2. Training of customized models
- Preparing the dataset: You need to provide the text and the corresponding audio data. The data format is usually
.txt
Documentation (text) and.wav
file (audio), it is recommended to refer to the repository for theREADME.md
or example folder. - Configuration parameters: Edit the configuration file (possibly
config.json
or similar file), set the training parameters such as learning rate, batch size, etc. If there is no configuration file, modify the parameters directly in the script. - priming training: Run a training script, for example:
python train.py --data_path . /dataset --output_model my_model
- training process: Depending on the amount of data and hardware performance, training can take hours or even days. When it's done, you'll get a new model file (e.g.
my_model.pth
). - Using the new model: Pass the trained model paths into the generation script:
python generate.py --input input.txt --model my_model.pth --output custom_output.wav
3. Adjustment of voice style
- If Spark-TTS supports multi-style output (you need to check the code or documentation to confirm), you can adjust the speech rate, pitch, etc. via parameters. Example:
python generate.py --input input.txt --speed 1.2 --pitch 0.8 --output styled_output.wav
- Parameter description::
--speed
: Speed of speech, 1.0 is normal speed, greater than 1.0 is faster, less than 1.0 is slower.--pitch
: Pitch, the higher the value the higher the pitch and vice versa.

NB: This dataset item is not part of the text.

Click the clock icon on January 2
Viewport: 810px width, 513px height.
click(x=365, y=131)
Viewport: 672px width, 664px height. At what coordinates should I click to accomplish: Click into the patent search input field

- Effectiveness Verification: Audition after generation and gradually adjust the parameters until you are satisfied.
Example of operation process
Suppose you want to convert a Chinese text into female speech:
- establish
test.txt
, wrote: "It's a beautiful day, let's go for a walk in the park." - Run command:
python generate.py --input test.txt --voice female --output park.wav
- probe
park.wav
, confirm that the speech is natural and smooth. - If you are not satisfied, try to adjust the parameters or train a new model.
caveat
- documentation reference: Prioritize the view of the warehouse in the
README.md
, which may have more specific instructions for installation and use. - hardware requirement: Generation and training may require GPU acceleration; if no GPU is available, it can be run on a CPU, but at a slower speed.
- Community Support: If you run into problems, ask questions on the GitHub Issues page or search for solutions from similar TTS projects such as Coqui TTS.
With the above steps, you can easily get started with Spark-TTS, whether it's generating speech or customizing exclusive models.